A primeira vez que tive contato com os vinhos do Norte Piemontês foi no saudoso Mássimo Ristorante, de São Paulo, que importava vinhos daquelas regiões para sua carta. São regiões demarcadas e cito Gattinara e Ghemme como as mais conhecidas; entretanto merecem menção Carema, Lessona e Bramaterra. Por Carema, na época romana, passava a Via delle Gallie, uma via consular romana construída por Augusto para ligar o vale do Pó à Gália e a fama e difusão dos vinhos de Carema deveu-se em parte à presença da zona de produção da Olivetti (máquinas de escrever), que frequentemente distribuía garrafas deste vinho como presentes a clientes e fornecedores. Ghemme é um vinho DOCG, cuja produção é permitida no município de mesmo nome e parcialmente no município de Romagnano Sesia, na Província de Novara, a partir de vinhas Nebbiolo (biótipo Spanna) e Vespolina (até um máximo de 15%) e/ou uvas eventualmente raras (Bonarda Novarese); teor alcoólico mínimo 12% e envelhecimento mínimo de três anos, dos quais pelo menos vinte meses em barricas de carvalho e pelo menos nove meses em garrafa. A primeira menção de Ghemme, como região vinícola, remonta a uma inscrição romana na lápide de Vibia Earina, propriedade de Vibio Crispo, senador romano na época de Tibério, encontrada perto de Ghemme, um achado arqueológico que comprova o cultivo na área de vinhas desde os tempos romanos. Estes Romanos possuíam nestas terras verdadeiras plantações modelo que cultivavam seguindo regras estabelecidas em todas as fases da produção, desde a plantação das vinhas à vinificação. A localidade, que conhecemos hoje, chamava-se “Pagus Agamium”, que dá origem ao nome Ghemme. Lessona e Brameterra têm uma história peculiar, assim como seus esplêndidos e longevos vinhos.

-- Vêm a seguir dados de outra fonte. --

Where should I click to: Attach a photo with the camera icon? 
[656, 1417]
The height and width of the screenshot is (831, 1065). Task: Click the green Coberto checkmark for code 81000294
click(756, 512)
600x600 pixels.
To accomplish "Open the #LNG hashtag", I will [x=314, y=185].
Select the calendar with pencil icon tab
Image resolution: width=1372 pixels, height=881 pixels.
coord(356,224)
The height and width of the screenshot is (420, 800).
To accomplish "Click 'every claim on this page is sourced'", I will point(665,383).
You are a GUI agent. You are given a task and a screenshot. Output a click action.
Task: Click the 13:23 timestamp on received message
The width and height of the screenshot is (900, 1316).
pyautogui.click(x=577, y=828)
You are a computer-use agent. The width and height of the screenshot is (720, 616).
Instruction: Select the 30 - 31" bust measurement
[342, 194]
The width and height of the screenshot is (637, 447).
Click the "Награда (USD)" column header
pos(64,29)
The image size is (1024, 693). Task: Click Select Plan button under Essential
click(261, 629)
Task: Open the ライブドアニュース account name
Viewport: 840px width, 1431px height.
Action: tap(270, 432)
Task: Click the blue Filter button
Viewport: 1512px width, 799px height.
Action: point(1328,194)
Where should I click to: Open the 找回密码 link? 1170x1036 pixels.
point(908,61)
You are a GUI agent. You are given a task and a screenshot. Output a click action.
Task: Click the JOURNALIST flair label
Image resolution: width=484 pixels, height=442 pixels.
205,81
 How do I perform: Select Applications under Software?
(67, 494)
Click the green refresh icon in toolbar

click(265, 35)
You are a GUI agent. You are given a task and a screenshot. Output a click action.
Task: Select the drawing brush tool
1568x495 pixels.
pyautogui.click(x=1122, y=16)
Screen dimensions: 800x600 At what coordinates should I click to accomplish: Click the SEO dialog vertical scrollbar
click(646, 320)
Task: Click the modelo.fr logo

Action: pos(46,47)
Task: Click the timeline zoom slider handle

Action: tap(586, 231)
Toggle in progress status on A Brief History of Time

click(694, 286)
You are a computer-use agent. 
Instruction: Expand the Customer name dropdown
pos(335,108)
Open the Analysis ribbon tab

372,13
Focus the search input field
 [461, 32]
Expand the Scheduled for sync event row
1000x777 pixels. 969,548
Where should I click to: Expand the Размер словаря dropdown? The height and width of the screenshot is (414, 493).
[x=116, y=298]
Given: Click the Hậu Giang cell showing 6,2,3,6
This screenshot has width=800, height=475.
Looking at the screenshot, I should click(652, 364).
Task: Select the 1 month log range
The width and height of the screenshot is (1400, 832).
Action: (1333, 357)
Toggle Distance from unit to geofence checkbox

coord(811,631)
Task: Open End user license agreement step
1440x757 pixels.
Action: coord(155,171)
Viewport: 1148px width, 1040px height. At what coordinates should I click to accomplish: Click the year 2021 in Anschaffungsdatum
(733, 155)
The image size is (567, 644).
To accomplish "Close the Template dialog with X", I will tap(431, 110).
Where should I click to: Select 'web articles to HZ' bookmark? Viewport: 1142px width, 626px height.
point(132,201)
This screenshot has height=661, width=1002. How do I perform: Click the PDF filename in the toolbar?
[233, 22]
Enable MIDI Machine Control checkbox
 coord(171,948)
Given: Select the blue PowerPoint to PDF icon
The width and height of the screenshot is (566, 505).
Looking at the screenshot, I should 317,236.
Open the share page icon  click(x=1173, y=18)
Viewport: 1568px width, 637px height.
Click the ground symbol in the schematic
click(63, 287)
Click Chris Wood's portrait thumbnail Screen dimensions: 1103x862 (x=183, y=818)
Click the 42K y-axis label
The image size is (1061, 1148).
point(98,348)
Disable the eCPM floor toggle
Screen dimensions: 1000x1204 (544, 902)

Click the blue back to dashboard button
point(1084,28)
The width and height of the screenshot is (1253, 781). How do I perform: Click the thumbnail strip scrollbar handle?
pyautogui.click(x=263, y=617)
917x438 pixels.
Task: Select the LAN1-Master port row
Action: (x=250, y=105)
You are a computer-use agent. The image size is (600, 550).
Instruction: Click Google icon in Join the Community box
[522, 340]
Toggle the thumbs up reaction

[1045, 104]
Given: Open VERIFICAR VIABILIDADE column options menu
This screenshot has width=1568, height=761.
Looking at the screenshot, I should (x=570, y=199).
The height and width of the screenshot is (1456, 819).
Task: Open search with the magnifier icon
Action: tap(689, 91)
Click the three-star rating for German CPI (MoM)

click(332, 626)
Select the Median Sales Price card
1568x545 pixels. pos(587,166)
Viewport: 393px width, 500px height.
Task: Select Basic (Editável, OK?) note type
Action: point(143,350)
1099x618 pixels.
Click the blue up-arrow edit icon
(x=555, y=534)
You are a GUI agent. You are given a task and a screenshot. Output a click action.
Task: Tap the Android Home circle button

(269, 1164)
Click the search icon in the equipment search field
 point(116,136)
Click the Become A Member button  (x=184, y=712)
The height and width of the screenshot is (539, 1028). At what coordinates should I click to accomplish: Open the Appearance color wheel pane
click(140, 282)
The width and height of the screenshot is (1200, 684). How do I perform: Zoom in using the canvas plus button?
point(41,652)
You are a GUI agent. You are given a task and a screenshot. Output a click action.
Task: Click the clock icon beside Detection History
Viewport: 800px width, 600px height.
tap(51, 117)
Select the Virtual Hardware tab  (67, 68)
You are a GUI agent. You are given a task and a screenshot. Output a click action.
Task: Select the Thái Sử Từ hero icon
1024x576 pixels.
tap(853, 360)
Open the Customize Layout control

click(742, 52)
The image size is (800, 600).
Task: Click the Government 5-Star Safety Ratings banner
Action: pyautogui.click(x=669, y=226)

O escritor britânico Greg Hughes, ao falar das duas regiões afirma que “o que é tão impressionante nas vinhas aqui, em comparação com o resto do mundo vitivinícola, é como as vinhas brotam espontaneamente no coração de alguns dos lugares mais belos e históricos”. As vinícolas de Lessona e Bramaterra já faziam sucesso no século XIX e eram consideradas do mesmo nível de qualidade de Gattinara. O clima de Lessona e Bramaterra é moderado pelo ar fresco das montanhas alternado pelo ar quente das planícies. Os solos, porém, não poderiam ser mais diferentes em uma escala tão pequena. A verdade é que a região de Lessona (e também Bramaterra) foi o próspero centro da vinificação piemontesa centenas de anos atrás, até que o golpe duplo da depressão econômica do século XX e a pandemia de filoxera fecharam as portas de muitas grandes propriedades. Há vários produtores que acreditaram nesta região e os vinhos que de lá vêm, especialmente os tintos, são excepcionais. Difíceis de encontrar, exceto o Gattinara, mas cuja procura compensa até pela raiz histórica a que remetem. Salut!